Variants of TSC1 are associated with developmental and epileptic encephalopathy and focal epilepsy without tuberous sclerosis

Background

The TSC1 gene encodes a growth inhibitory protein hamartin, which plays a crucial role in negative regulation of the activity of mTORC1 (mechanistic target of rapamycin complex 1). TSC1 has been associated with tuberous sclerosis complex (TSC). This study aims to investigate the association between TSC1 variants and common epilepsy.

Methods

Trio-based whole-exome sequencing was performed in epilepsy patients without acquired etiologies from the China Epilepsy Gene 1.0 Project platform. The pathogenicity of the variants was evaluated according to the American College of Medical Genetics and Genomic (ACMG) guidelines.

Results

Two TSC1 de novo variants, including c.1498 C > T/p.Arg500* and c.2356 C > T/p.Arg786*, were identified in two patients with developmental and epileptic encephalopathy (DEE). The patients exhibited frequent seizures and neurodevelopmental delay. Additionally, we identified two heterozygous TSC1 variants that affected four individuals with focal epilepsy from two unrelated families. The four probands did not present any typical symptom of TSC and had normal brain MRI findings. The four variants were absent in the Genome Aggregation Database (gnomAD) and were predicted to be damaging with a in silico prediction tool. Based on the ACMG guidelines, the four variants were evaluated to be “pathogenic” or “likely pathogenic”. Of the patients in the China Epilepsy Gene 1.0 Project, 22 patients carried TSC1 variants and were diagnosed with TSC. The ratio of patients carrying TSC1 variants with or without TSC is about 5:1.

Conclusions

TSC1 is potentially associated with common epilepsy without tuberous sclerosis.

The TSC1 gene (OMIM *605284) is a tumor suppressor gene encoding the growth inhibitory protein hamartin [1]. TSC1 is ubiquitously expressed, including in the brain throughout life. Tuberous sclerosis complex 1 (TSC1) interacts with the GTPase activating protein tuberin to negatively regulate rapamycin complex 1 signaling [2]. In mice, homozygous knockout of Tsc1 leads to embryonic growth retardation and death by embryonic day 10.5–11.5, suggesting that TSC1 plays an important role in development [3, 4].

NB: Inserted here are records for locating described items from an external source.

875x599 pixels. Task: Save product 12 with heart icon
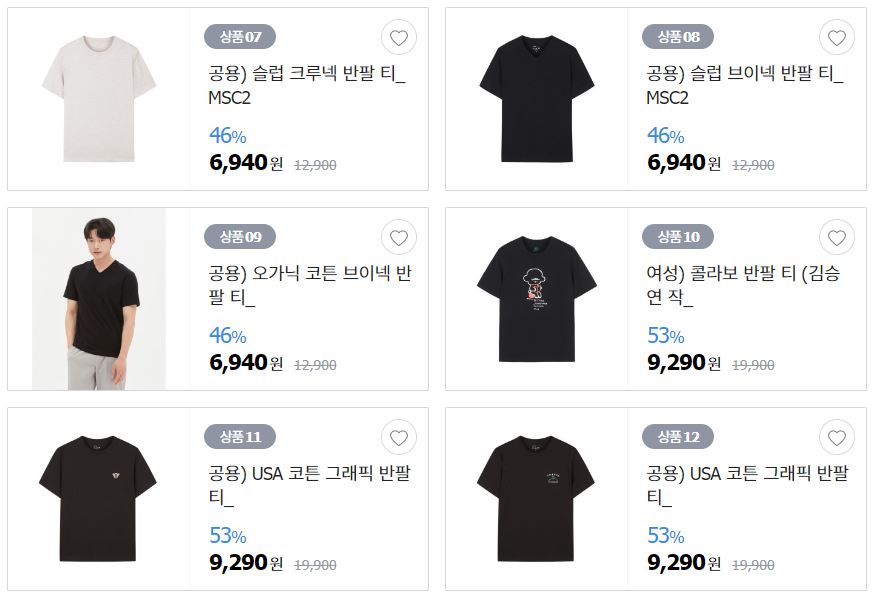pos(836,437)
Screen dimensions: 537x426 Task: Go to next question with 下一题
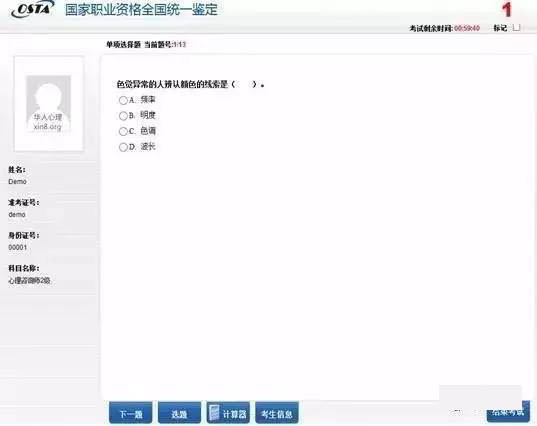coord(131,413)
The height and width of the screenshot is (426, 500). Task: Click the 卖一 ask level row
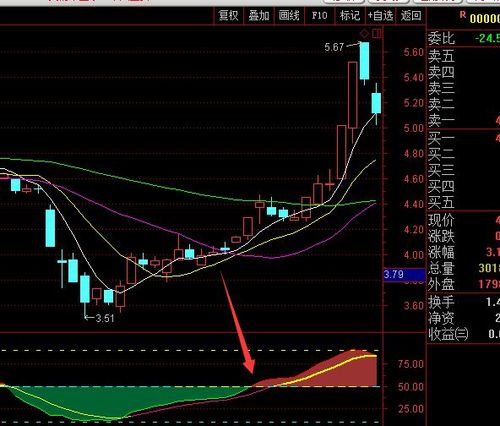tap(464, 120)
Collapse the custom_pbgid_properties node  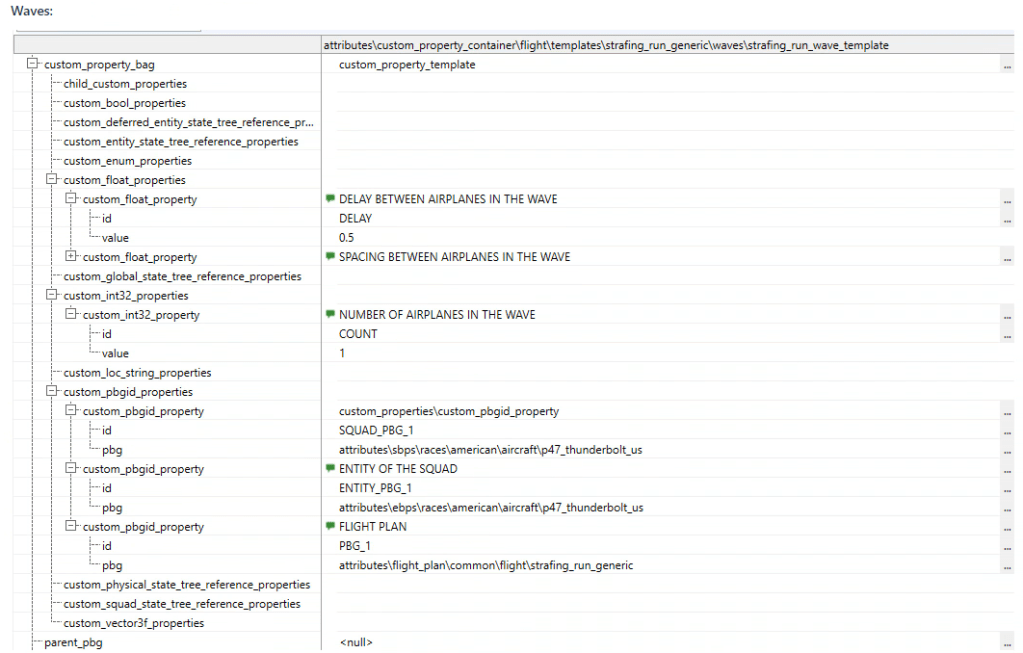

In humans, TSC1 variants are associated with developmental disorders and malformations, including tuberous sclerosis complex (TSC; OMIM #191100), focal cortical dysplasia syndrome (FCD, OMIM #607341), and lymphangioleiomyomatosis (OMIM # 606690) [5,6,7]. Both FCD and TSC are characterized by neurodevelopmental abnormalities and are often accompanied by seizures [8, 9]. However, the association between TSC1 variants and common epilepsy has not been determined.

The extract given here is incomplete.